Truly enjoyable flashes among the sitcom contrivances


Mining the familiar can be a route to comic gold. Gregor Fisher’s Rab C Nesbitt worked a treat because his string-vest-wearing alcoholic deadbeat was beautifully and instantly recognisable. He could have ambled onto your TV set from the streets of Govan. Mining the familiar can also, however, lead down comic culs de sac. 

In Only Child (BBC Scotland), Fisher’s 74-year-old, Ken Pritchard, is also instantly recognisable, but less so from real life and more as a staple of British comedy. This doddery old Luddite could have ambled in from umpteen sitcoms of previous decades. He comes equipped, of course, with a foil: another stock character – the sensible, eye-rolling son, Richard Pritchard (Greg McHugh). Yes, it rhymes.

Bryce Hart’s series has a solid set-up. Richard is a bit-part actor in a popular crime drama (the plausibly named Detective Manners), shuttling between London and his home town of Forres on the Moray coast to care for his incapable father, who was widowed a year earlier. When his career stalls, however, he ends up lured back to Forres, helping his dad with the inevitable tech headaches, bills and pills. There is a winsome old flame, a nosey neighbour, an off-kilter landlord and lady in the local pub. There are pratfalls, misunderstandings and a spattering of scatological humour.

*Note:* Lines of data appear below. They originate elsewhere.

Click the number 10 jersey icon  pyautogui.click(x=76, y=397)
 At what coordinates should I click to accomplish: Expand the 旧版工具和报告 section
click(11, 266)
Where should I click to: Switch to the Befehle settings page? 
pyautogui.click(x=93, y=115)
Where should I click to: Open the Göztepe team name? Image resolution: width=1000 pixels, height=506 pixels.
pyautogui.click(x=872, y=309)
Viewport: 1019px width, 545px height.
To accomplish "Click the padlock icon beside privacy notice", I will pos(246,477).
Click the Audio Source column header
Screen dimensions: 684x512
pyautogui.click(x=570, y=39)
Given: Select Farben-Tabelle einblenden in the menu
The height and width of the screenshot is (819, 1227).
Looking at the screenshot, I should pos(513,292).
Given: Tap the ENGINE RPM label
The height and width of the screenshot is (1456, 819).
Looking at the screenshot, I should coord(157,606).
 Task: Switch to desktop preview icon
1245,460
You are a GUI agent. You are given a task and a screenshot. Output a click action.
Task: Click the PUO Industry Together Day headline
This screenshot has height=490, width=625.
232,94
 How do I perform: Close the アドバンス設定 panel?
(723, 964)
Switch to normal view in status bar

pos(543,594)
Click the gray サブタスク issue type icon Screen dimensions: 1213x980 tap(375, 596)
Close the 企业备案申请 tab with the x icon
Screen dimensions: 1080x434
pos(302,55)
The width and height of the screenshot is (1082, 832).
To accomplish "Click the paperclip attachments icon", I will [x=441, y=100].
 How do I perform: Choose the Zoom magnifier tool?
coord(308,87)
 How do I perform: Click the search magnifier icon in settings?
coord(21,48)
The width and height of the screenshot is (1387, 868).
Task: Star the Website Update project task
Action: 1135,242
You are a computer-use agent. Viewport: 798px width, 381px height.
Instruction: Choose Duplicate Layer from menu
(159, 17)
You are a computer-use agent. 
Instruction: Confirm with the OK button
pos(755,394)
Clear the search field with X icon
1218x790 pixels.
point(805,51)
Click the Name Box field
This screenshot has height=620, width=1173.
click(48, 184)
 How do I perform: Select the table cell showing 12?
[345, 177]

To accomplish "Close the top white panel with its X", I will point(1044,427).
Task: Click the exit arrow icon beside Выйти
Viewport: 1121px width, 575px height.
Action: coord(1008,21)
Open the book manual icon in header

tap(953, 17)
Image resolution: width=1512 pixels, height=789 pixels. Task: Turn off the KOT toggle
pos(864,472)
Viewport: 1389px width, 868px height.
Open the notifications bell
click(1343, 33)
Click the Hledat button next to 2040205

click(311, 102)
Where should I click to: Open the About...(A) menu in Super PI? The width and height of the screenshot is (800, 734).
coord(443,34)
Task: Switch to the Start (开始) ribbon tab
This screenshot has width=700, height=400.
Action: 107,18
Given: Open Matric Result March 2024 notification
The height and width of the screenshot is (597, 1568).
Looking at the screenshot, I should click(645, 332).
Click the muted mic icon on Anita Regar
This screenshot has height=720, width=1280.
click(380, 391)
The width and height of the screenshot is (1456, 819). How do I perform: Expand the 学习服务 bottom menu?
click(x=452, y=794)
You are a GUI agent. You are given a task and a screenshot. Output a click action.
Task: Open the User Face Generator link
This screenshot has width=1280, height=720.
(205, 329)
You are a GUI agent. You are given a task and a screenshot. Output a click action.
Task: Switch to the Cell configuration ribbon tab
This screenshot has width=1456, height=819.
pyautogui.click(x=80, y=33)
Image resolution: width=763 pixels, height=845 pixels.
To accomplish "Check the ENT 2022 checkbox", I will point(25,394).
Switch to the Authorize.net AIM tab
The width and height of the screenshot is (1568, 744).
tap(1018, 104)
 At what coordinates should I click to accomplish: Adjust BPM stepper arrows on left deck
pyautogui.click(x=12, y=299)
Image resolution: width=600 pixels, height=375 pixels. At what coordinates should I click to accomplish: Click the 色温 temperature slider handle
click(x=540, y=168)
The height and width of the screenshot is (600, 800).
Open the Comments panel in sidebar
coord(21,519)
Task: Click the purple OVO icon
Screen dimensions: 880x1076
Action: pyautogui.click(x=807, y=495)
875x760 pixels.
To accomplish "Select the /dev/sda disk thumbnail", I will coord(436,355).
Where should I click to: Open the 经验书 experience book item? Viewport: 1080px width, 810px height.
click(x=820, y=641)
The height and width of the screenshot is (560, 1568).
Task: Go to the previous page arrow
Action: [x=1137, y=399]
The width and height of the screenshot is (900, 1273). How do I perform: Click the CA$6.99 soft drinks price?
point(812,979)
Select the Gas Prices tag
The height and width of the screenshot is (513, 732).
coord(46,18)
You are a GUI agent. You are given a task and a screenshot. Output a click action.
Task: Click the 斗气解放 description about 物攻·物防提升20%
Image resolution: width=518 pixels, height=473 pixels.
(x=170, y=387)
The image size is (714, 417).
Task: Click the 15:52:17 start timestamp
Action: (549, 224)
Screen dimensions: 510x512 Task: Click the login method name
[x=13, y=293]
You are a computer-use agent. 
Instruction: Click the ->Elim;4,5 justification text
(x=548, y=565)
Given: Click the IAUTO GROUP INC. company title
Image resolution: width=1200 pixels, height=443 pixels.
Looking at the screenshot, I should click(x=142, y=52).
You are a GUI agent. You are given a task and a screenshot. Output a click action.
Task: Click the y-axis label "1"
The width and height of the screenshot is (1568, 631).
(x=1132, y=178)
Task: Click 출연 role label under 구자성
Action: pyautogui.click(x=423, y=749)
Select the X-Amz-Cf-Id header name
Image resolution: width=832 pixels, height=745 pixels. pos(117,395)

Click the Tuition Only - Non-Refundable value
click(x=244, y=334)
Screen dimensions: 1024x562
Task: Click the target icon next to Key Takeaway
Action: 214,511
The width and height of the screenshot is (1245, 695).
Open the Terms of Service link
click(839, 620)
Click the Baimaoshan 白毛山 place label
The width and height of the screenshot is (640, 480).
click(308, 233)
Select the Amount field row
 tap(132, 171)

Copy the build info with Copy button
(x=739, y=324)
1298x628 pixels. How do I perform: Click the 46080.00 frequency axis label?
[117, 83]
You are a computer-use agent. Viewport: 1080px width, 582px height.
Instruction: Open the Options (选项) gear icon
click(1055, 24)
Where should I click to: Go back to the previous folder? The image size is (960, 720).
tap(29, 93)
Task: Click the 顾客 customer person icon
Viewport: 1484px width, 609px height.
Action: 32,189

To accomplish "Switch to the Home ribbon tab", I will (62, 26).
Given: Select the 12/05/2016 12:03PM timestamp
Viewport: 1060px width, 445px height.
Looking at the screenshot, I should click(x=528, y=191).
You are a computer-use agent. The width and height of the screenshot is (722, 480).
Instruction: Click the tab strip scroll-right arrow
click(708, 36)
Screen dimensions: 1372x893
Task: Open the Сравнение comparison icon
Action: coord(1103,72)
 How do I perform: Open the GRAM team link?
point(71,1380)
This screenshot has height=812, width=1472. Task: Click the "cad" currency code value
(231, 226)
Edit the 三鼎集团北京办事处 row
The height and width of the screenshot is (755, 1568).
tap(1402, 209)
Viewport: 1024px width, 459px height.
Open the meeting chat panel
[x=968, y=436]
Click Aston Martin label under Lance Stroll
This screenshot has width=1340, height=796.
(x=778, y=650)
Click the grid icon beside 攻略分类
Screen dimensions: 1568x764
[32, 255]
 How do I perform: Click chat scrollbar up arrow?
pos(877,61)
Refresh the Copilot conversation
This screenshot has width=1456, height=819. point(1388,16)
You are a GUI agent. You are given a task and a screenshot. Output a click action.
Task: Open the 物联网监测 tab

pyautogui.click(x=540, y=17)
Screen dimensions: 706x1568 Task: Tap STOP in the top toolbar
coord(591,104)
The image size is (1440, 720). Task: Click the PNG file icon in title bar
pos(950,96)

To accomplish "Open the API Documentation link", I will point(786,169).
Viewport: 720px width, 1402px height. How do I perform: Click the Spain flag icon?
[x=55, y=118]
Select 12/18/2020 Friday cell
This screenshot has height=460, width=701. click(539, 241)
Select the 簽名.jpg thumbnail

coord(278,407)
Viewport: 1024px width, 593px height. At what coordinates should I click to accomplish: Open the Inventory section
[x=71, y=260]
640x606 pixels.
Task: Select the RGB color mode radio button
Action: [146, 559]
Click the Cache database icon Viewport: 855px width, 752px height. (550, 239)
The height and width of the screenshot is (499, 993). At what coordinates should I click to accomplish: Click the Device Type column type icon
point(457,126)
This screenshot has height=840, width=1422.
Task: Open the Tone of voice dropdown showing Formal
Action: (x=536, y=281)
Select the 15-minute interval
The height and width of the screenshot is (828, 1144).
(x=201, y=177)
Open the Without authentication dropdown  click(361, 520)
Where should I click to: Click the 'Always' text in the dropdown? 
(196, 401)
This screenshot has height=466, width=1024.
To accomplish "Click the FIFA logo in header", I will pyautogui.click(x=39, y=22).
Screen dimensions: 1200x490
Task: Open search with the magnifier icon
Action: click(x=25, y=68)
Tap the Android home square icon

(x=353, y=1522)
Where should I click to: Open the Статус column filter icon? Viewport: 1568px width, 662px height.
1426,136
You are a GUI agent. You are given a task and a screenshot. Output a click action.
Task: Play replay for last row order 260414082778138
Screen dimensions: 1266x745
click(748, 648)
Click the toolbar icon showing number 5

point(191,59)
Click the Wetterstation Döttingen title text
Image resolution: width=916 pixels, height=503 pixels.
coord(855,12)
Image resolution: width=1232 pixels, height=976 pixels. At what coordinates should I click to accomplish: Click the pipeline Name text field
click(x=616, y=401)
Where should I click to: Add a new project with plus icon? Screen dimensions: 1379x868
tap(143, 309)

Among the sitcom contrivances, however, are some truly enjoyable flashes. Ken keeps his birdseed in an old children’s potty, his only friend is a puppet he got from a charity shop, and his life is controlled by an arcane series of alarms that go off to remind him to do things. Fisher is also given some beautiful lines, which he delivers with his usual sandpaper-edged aplomb: “Funerals are a social contract, Richard. You go to theirs, then they come to yours.”